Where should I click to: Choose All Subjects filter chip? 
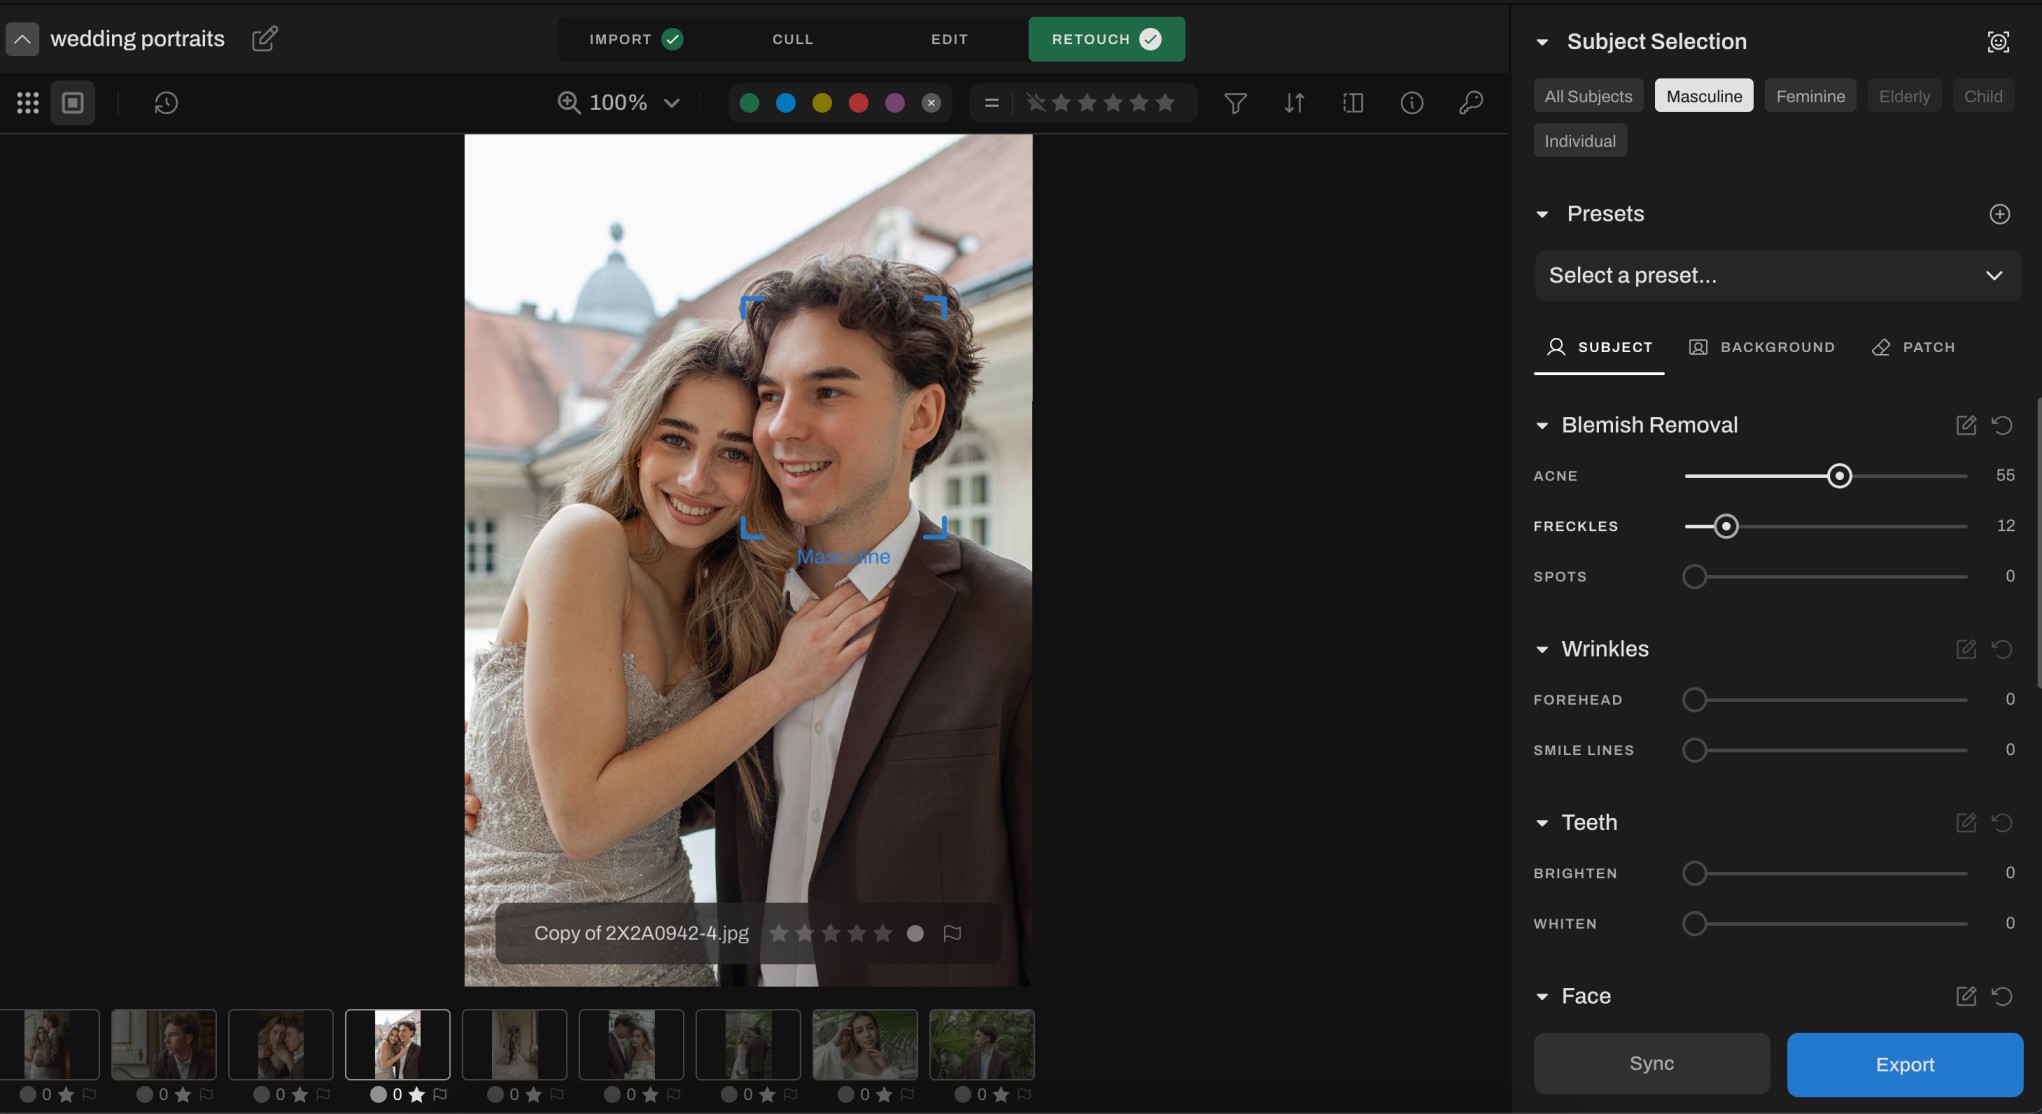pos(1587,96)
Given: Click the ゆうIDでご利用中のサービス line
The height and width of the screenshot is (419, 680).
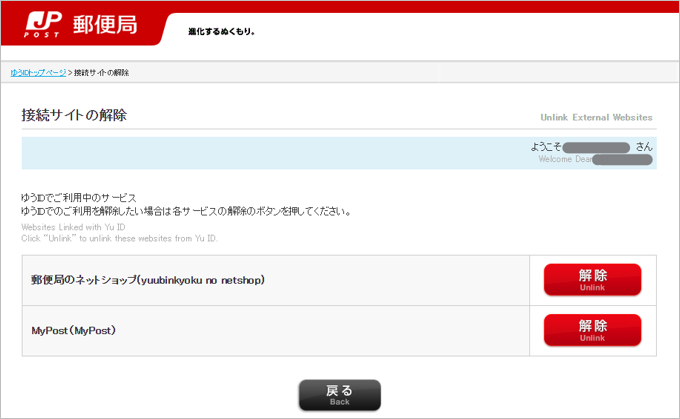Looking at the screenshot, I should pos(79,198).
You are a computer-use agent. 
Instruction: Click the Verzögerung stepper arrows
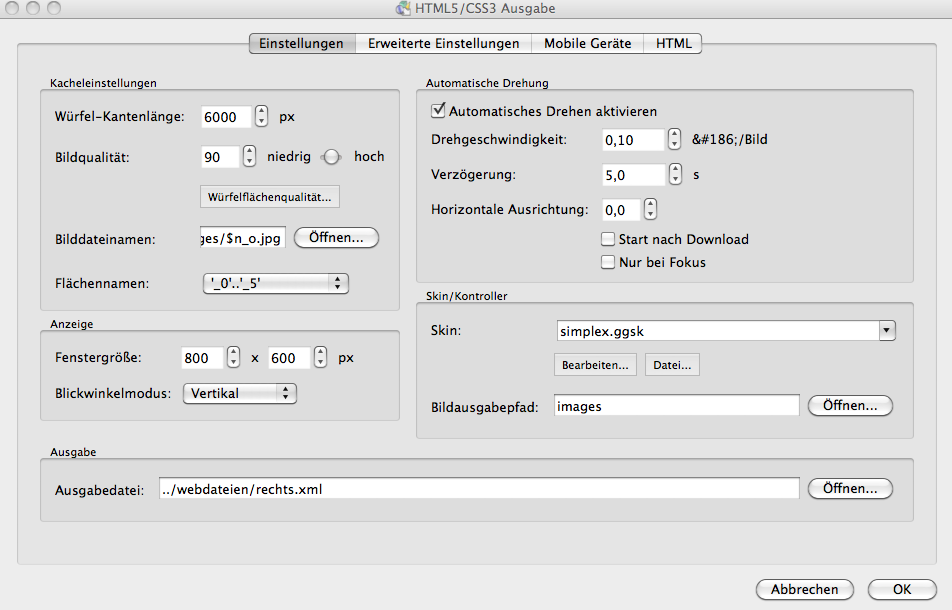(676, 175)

* * *

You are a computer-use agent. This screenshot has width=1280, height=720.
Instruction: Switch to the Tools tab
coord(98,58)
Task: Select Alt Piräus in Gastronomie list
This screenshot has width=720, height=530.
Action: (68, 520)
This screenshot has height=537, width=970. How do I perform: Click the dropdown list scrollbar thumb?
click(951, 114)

### GOAL:
Please count the lines in the entries above that contain the string "list", matching case exactly, and reply with only that number.

### EXERCISE OUTPUT:
2